Répondez à ces questions à l'aide du texte fourni :
1. Quel centre Jacques Sapir dirige-t-il ?
2. Quel parti enregistre une petite vague supplémentaire des électeurs pro-UE ?
3. De quel pourcentage dispose l'Aube dorée ?

# TEXTE FOURNI
>>>>>

Directeur d’Études à l’EHESS, Jacques Sapir dirige le Centre d'Études des Modes d'Industrialisation (CEMI-EHESS). Auteur de plusieurs ouvrages économiques, il s'est impliqué dans l’analyse de la crise financière actuelle et en particulier dans la crise de la zone Euro. Economiste réputé, dans la période récente, son nom est entre autres associé à l’analyse des crises grecques successives qu’il a suivies depuis longtemps.
À l’évidence la grille d’analyse qu’il proposait articulant étroitement politiques, austérité, remises en cause de la souveraineté et contraintes macro-économiques liées à la monnaie unique trouve aujourd’hui une confirmation certaine.
Nombreux parmi nous connaissent déjà vos travaux, Monsieur Sapir, mais tous ne mesurent peut-être pas l’étendue et la diversité de vos sujets d’études.
Ainsi si vous jouissez d’une notoriété certaine pour ce qui concerne les enjeux de la transition en Russie, ou la crise terrible qui en a résulté, il n’est pas inutile de rappeler que vous avez aussi une connaissance approfondie de l’histoire militaire de l’ex-URSS et que les questions qui touchent à la doctrine opérationnelle vous sont familières.
Ce soir, il me semblerait important de rappeler d’un mot ce que fût la genèse de ces crises grecques : économique, sociale, institutionnelle. Mais il conviendrait de réfléchir sur les choix politiques qui s’offrent à la Grèce pour en espérer la résolution. Nous assistons à une accélération de la dégradation de la situation économique. Nul doute que les effets du mémorandum, même si les créanciers ont accepté quelques minces concessions, produiront dans les mois qui viennent des effets nocifs pour une économie déjà délabrée. Tout se passe désormais comme si Tsipras appliquait le programme qu’il avait combattu. Cruelle déception pour les électeurs grecs, frustrés de l’alternative qu’ils s’étaient mis à espérer.
A l’issue des élections législatives anticipées, il reconduit ainsi à l’identique une alliance avec l'Anel, formation souverainiste désormais peu sourcilleuse quant à la défense de la souveraineté grecque.
La défiance exprimée à l’égard des partis traditionnels tels que la Nouvelle Démocratie ne se trouve pas démentie, ce qui devrait faire réfléchir les dirigeants de Syriza sur leur propre devenir électoral. Quant au Pasok, il enregistre une petite vague supplémentaire des électeurs pro-UE qui ne remet pas en cause son discrédit.
Le Parti communiste marqué par une intransigeance sectaire à l’égard des autres formations de la gauche alternative se maintient sans enregistrer de progressions en voix, tandis que l’Aube dorée avec ses 6,99 % dispose d’une marge de progression corrélée aux vagues migratoires qui touchent la Grèce de plein fouet.

<<<<<

# MATÉRIEL

>>>>>

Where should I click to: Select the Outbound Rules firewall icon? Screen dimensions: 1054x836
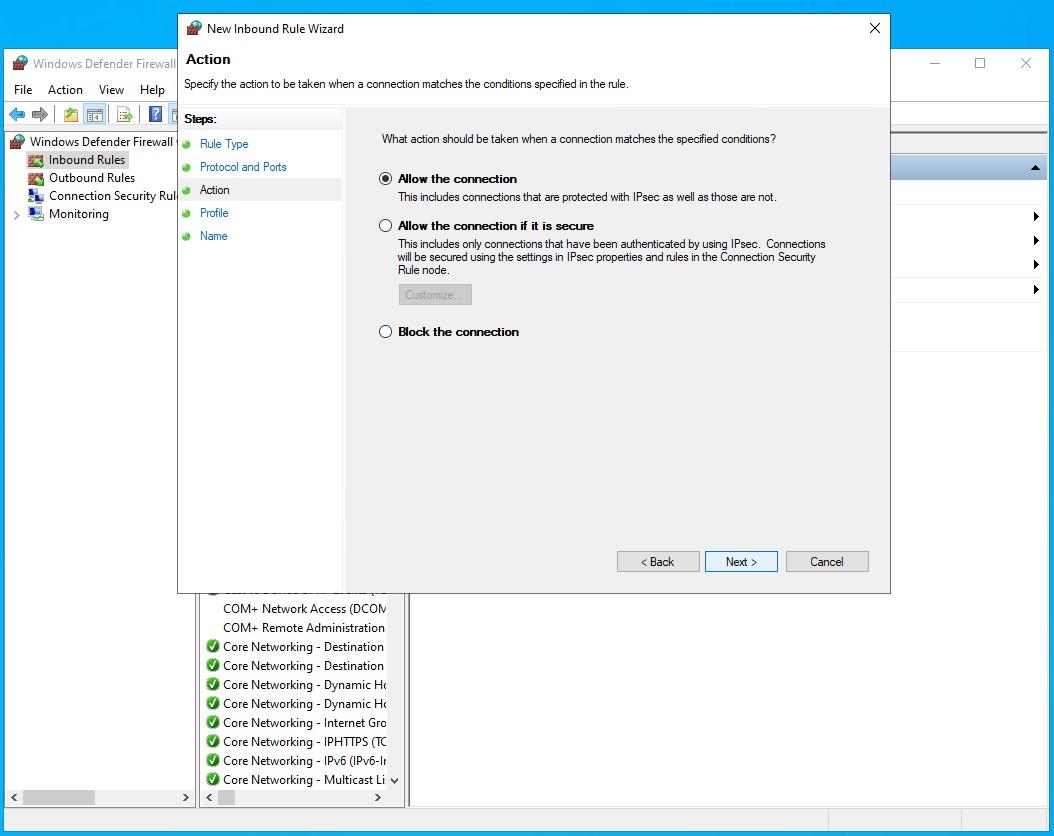coord(36,178)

<<<<<

# RÉPONSE ATTENDUE
1. Le Centre d'Études des Modes d'Industrialisation (CEMI-EHESS).
2. Le Pasok.
3. 6,99 %.